We did one other cooking-related project. We made our own butter using these instructions (though, since we were using the butter immediately, we did not rinse it.)
It was delicious, and, once again, I had Chickie predict how long the process would take. (With both the pearsauce and the butter, she was very close!)
As a math activity, I set up "Beth's General Store" (an idea I got from this pioneer lesson plan--the same source for the applesauce idea.)
The kids had fun choosing what items they wanted to purchase. We then counted up their totals, and I helped them use play money to pay. Chickie and Zoodle love this type of role-playing, and it makes learning fun for all of us.
The cutest activity we did was making cornhusk dolls, using these instructions. They turned out adorable! (I'll admit, I had to do the bulk of the work on this project; it requires some advanced fine motor skills. But the kids helped!)
Ann and I have been coordinating our themed homeschooling weeks--you can read about her Pioneer Week here. We then gather together to do activities related to the theme. Our kids had fun playing marbles and Hoops and Sticks (another idea from this lesson plan.)

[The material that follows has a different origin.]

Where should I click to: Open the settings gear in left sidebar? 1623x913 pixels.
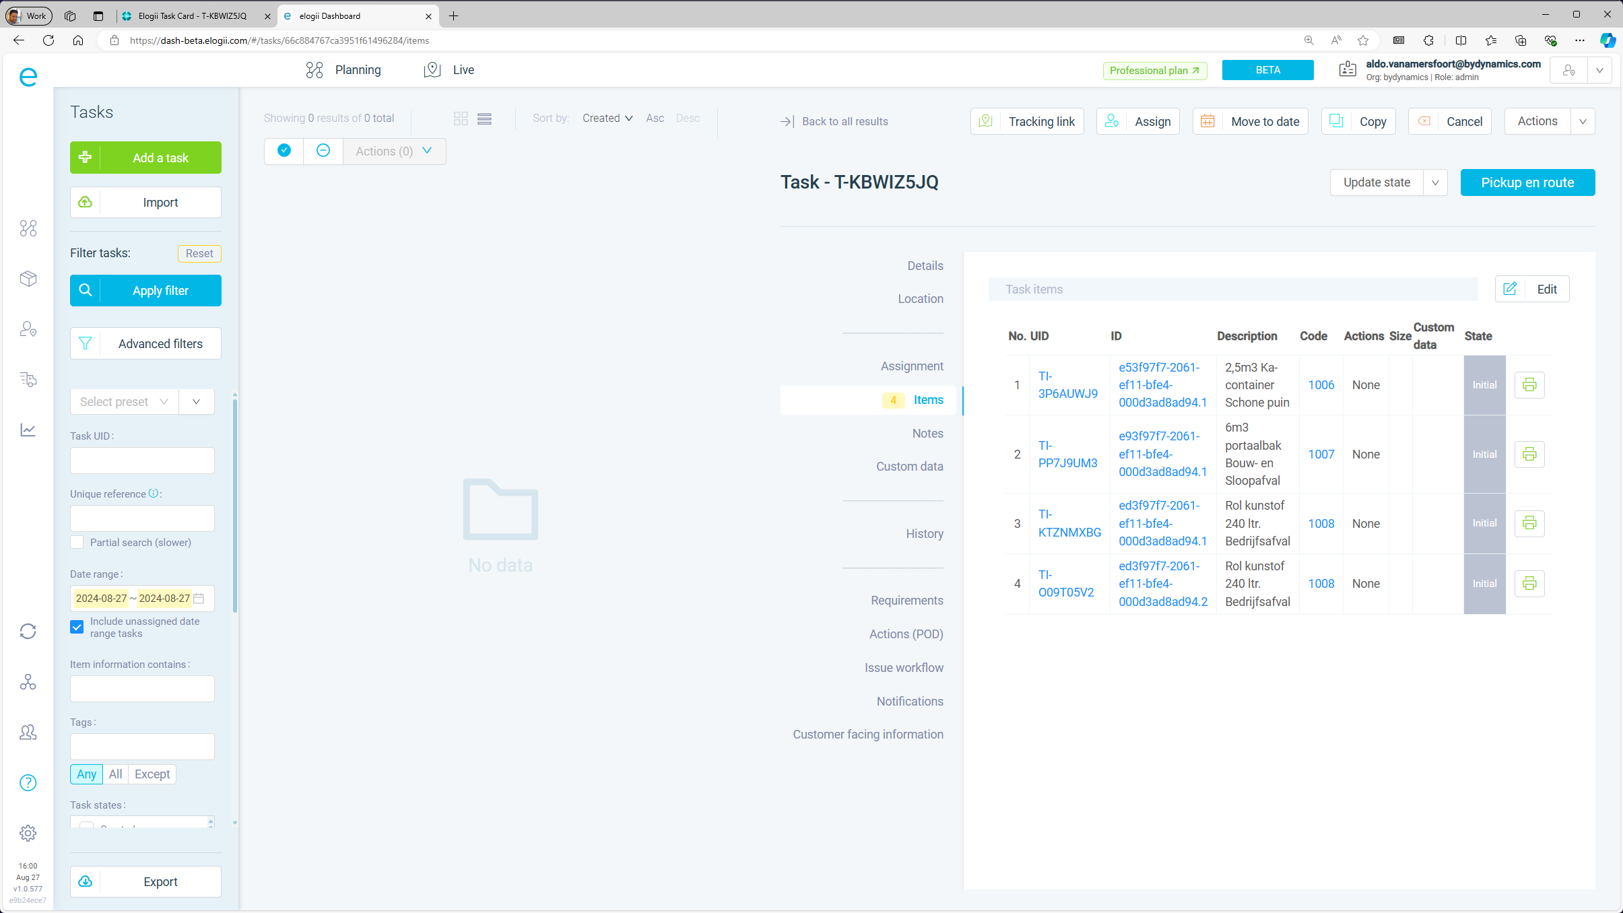pos(28,833)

Coqui and Chickie both quickly figured out how to use their "sticks" (wooden spoons) to push their "hoops" (offbrand Hula Hoops from the dollar store!)
The next week, we enjoyed the main event--the field trip that inspired our Pioneer Week. Ann and I took our kids (along with others from a homeschool group to which we belong) to a nearby museum made up of all sorts of pioneer-era structures. The kids got to see how people in that day lived, even observing a longhorn bull and a real blacksmith! (Click photos to enlarge.)
(In that bottom-left picture I was comparing my comfy toeshoes to the narrow, painful-looking boots women of that day wore!)
It really was such a fun week. We did other projects I didn't take pictures of. Most of those activities (as well as many we didn't do) are in these Pioneer links on my Delicious bookmarking site. If you're planning a Pioneer Week, I hope you find my links helpful.
Pioneer Week was a lot of fun...and a lot of work! We don't always do such involved theme weeks, but I do like having a theme (complex or simple!) around which to base our lessons each week. It gives me direction as I plan, and it makes things a lot more fun for the kids!